On a walk a few days ago, my husband picked up this pod on the roadside and said it reminded him of a swan. Which reminded me of a post I’d written at the end of January 2017 on the ‘Black Swan’. It was apropos a birding walk we’d done one morning on the grounds of the Johannesburg Country Club. I photographed a black swan on the lake though with my phone it was barely visible. In my post at the end of January 2017 I wrote about the ‘Black Swan’ as a phenomenon – i.e. that all of a sudden an entirely unpredictable and improbable event occurs that upsets the apple cart hugely, and has enormous effects in many ways, geopolitically particularly.
So, above are photos of the pod, picked up on the path. The top one, looking a little swan like; the next two where the same one faces left and then right, one looking up one looking down (the same pod, just at different positions). I like too that it also looks boat-like, or leaf-like, with an indentation, or container –
Excerpt from my January 2017 post. “The importance of the metaphor lies in its analogy to the fragility of any system of thought. A set of conclusions is potentially undone once any of its fundamental postulates is disproved. In this case, the observation of a single black swan would be the undoing of the logic of any system of thought, as well as any reasoning that followed from that underlying logic”.
In that particular Wikipedia article, mention is also made of the necessity of being able to withstand the fall out.
I see these days as unlikely as a black swan.

▸ Provided material:
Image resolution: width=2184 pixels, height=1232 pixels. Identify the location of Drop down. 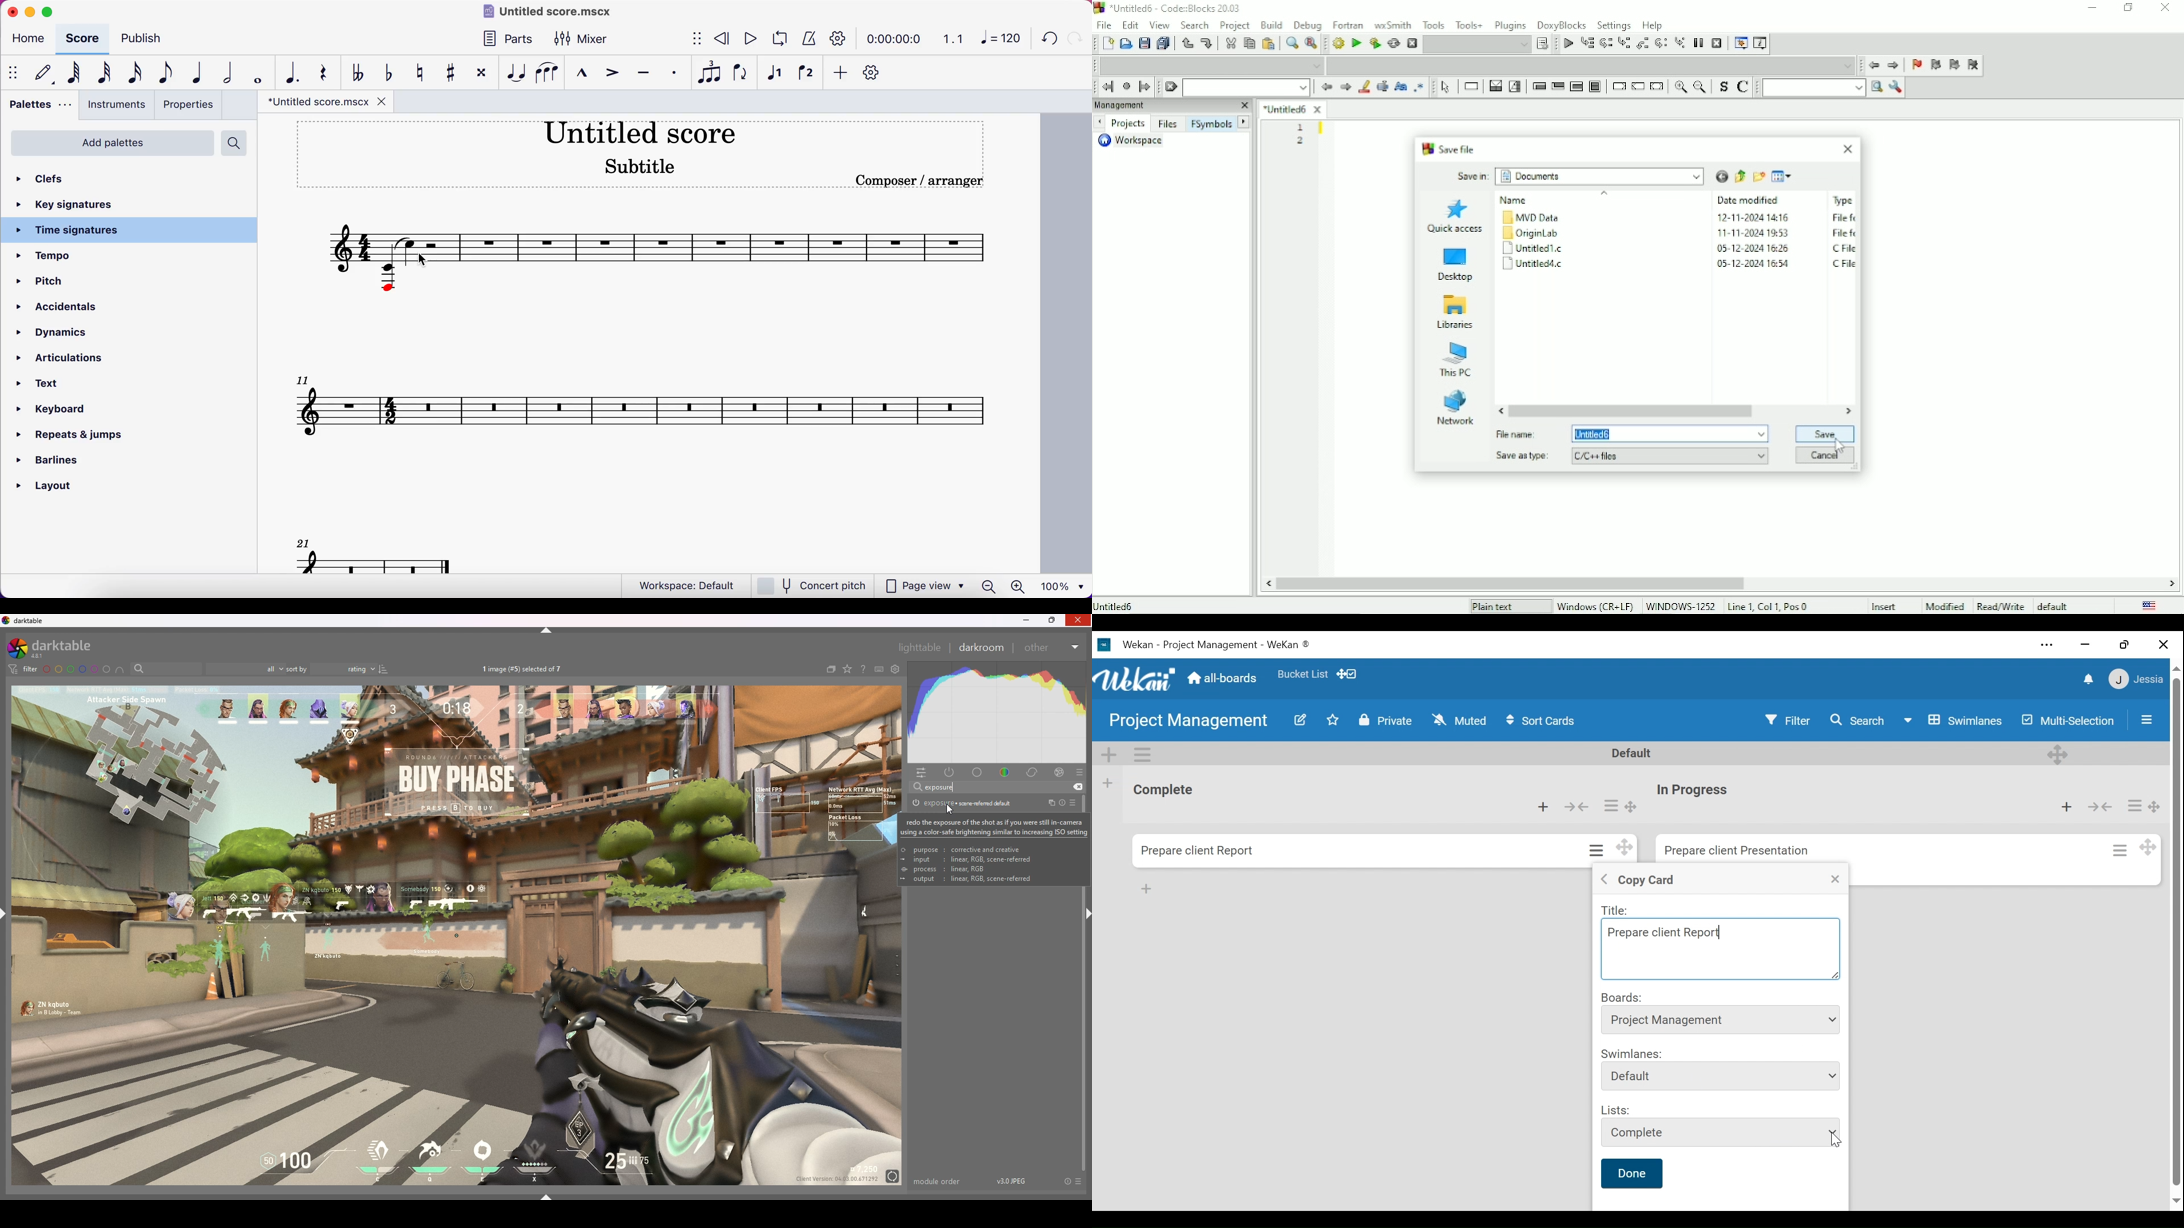
(1590, 65).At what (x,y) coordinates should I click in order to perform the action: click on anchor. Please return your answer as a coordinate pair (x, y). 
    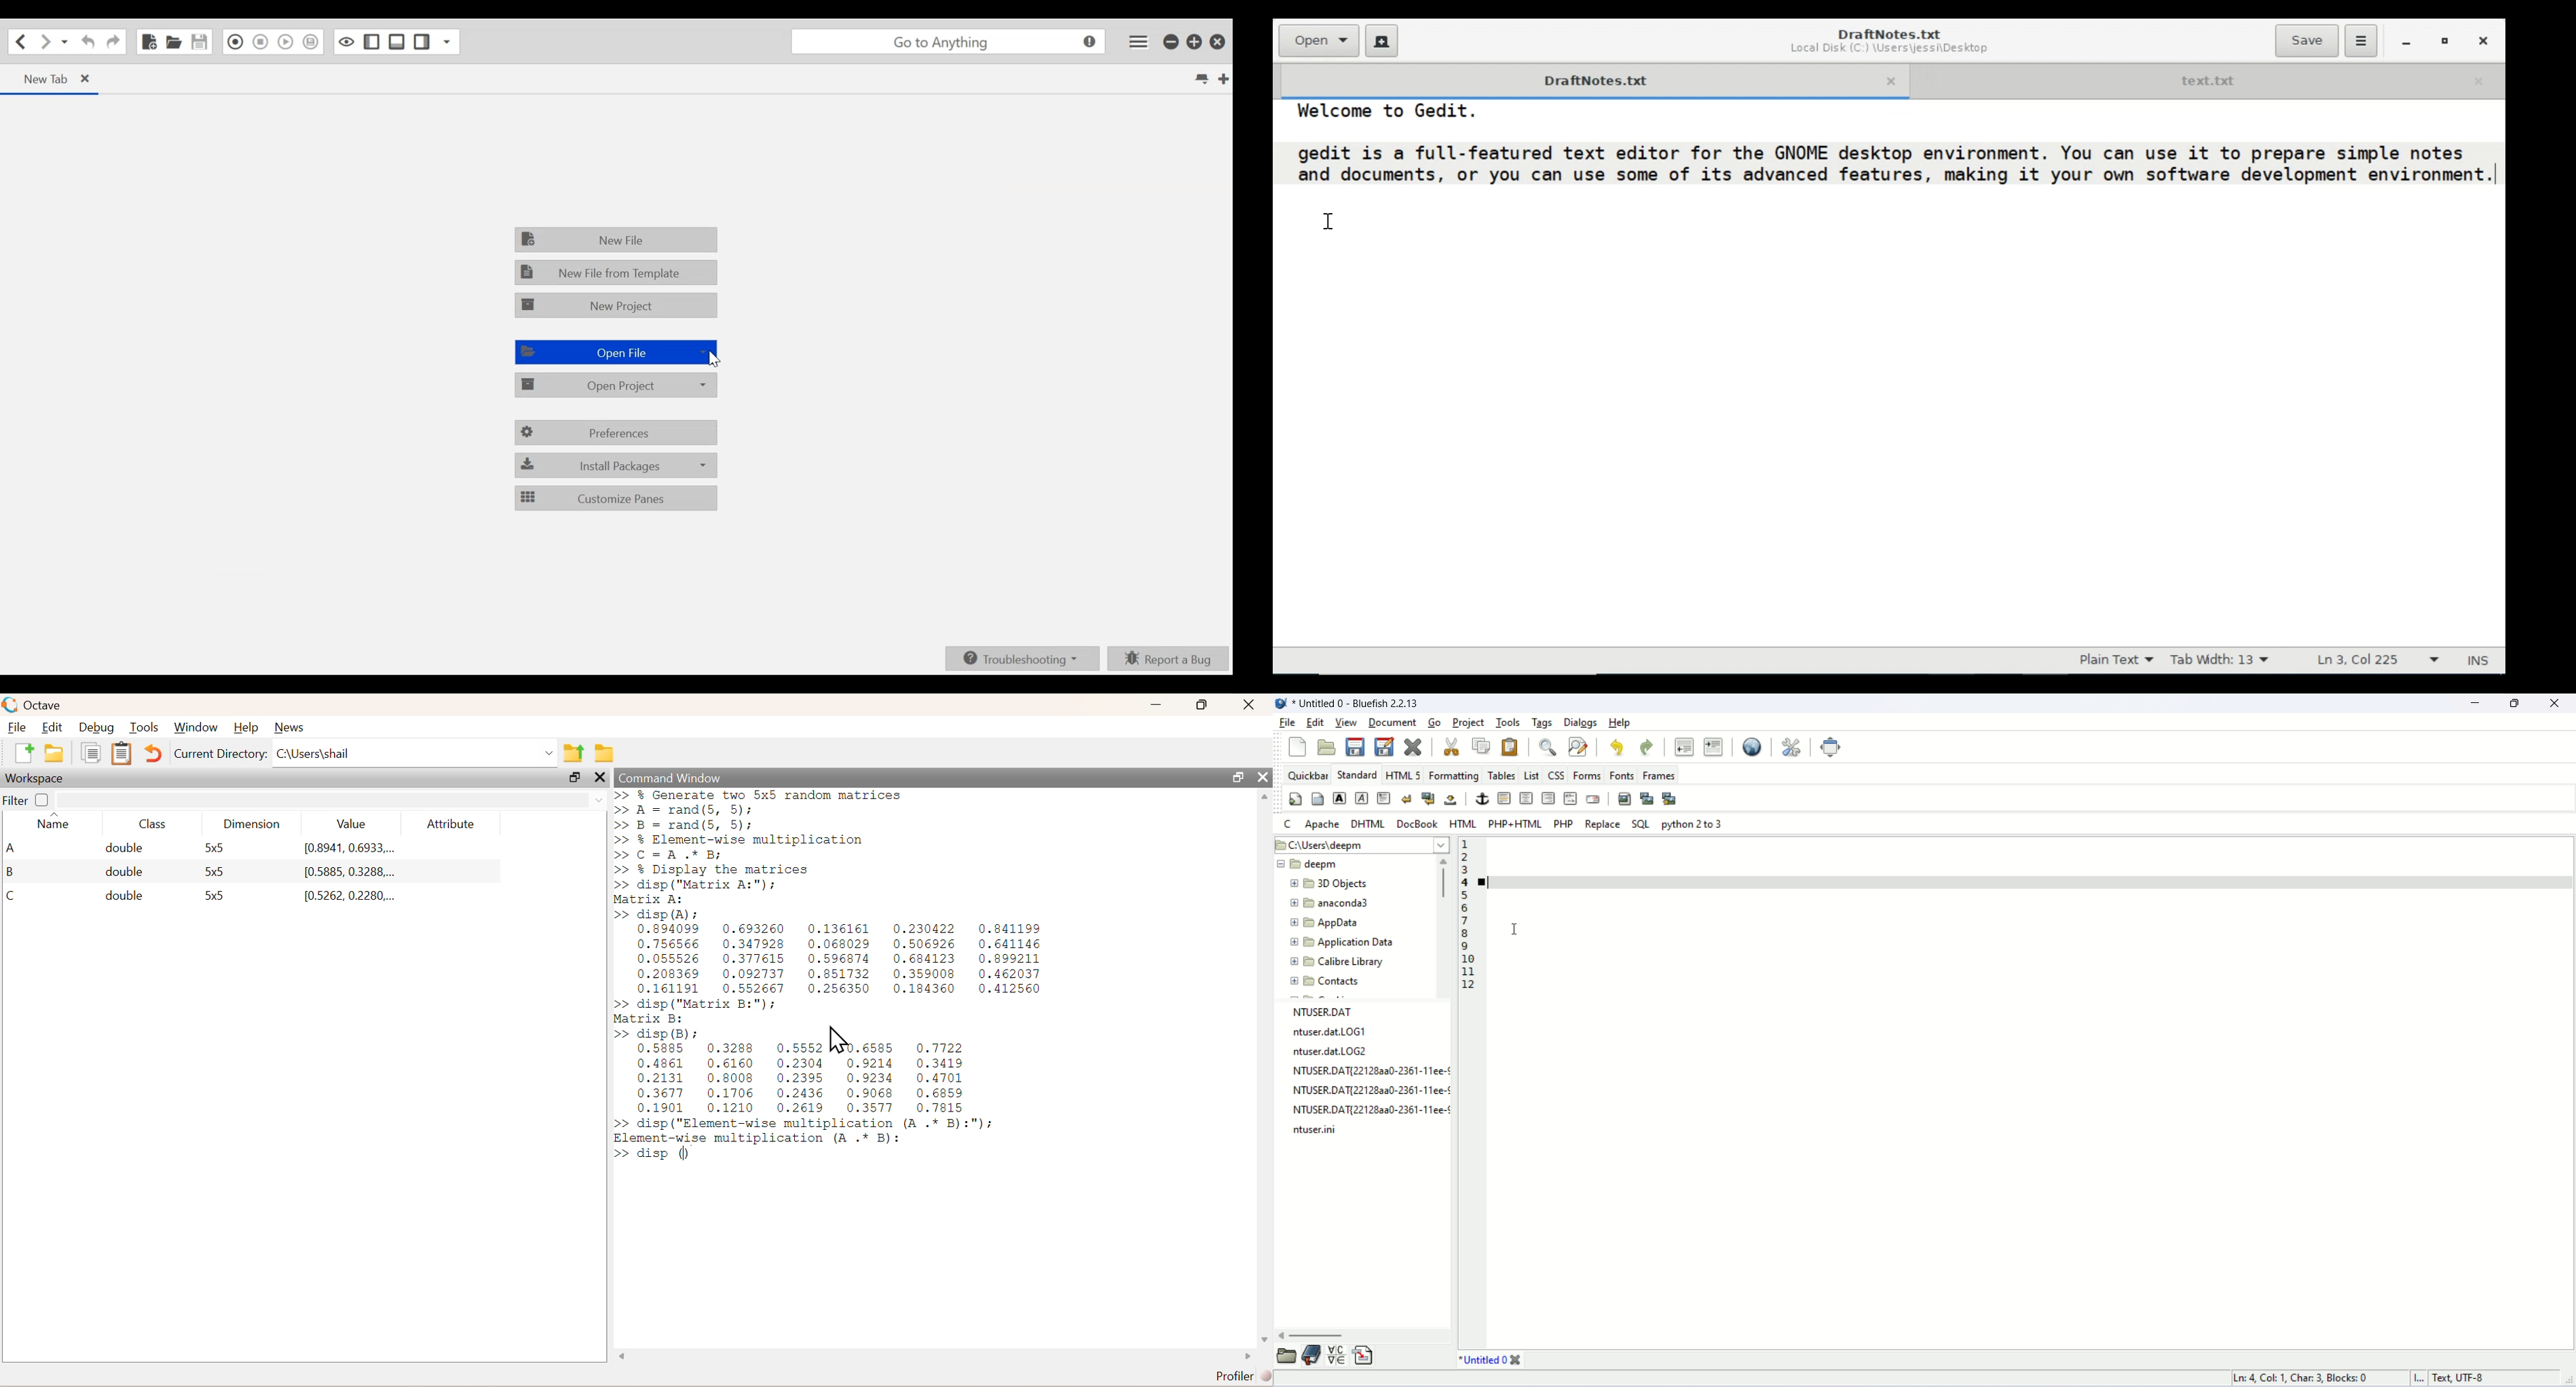
    Looking at the image, I should click on (1482, 799).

▸ Requirement 1: Decide whether each statement agrees with the black swan post, answering yes or no and quoting the deciding words: (a) The husband found the pod on the roadside. (b) The black swan on the lake showed up clearly in the phone photo. (c) The earlier post was written at the end of January 2017.
▸ Requirement 2: Duplicate the part of the black swan post that opens with the words containing "So, above are" and closes with "a black swan.".

▸ Response 1:
(a) Yes: "my husband picked up this pod on the roadside"
(b) No: "with my phone it was barely visible"
(c) Yes: "In my post at the end of January 2017"

▸ Response 2:
So, above are photos of the pod, picked up on the path. The top one, looking a little swan like; the next two where the same one faces left and then right, one looking up one looking down (the same pod, just at different positions). I like too that it also looks boat-like, or leaf-like, with an indentation, or container –
Excerpt from my January 2017 post. “The importance of the metaphor lies in its analogy to the fragility of any system of thought. A set of conclusions is potentially undone once any of its fundamental postulates is disproved. In this case, the observation of a single black swan would be the undoing of the logic of any system of thought, as well as any reasoning that followed from that underlying logic”.
In that particular Wikipedia article, mention is also made of the necessity of being able to withstand the fall out.
I see these days as unlikely as a black swan.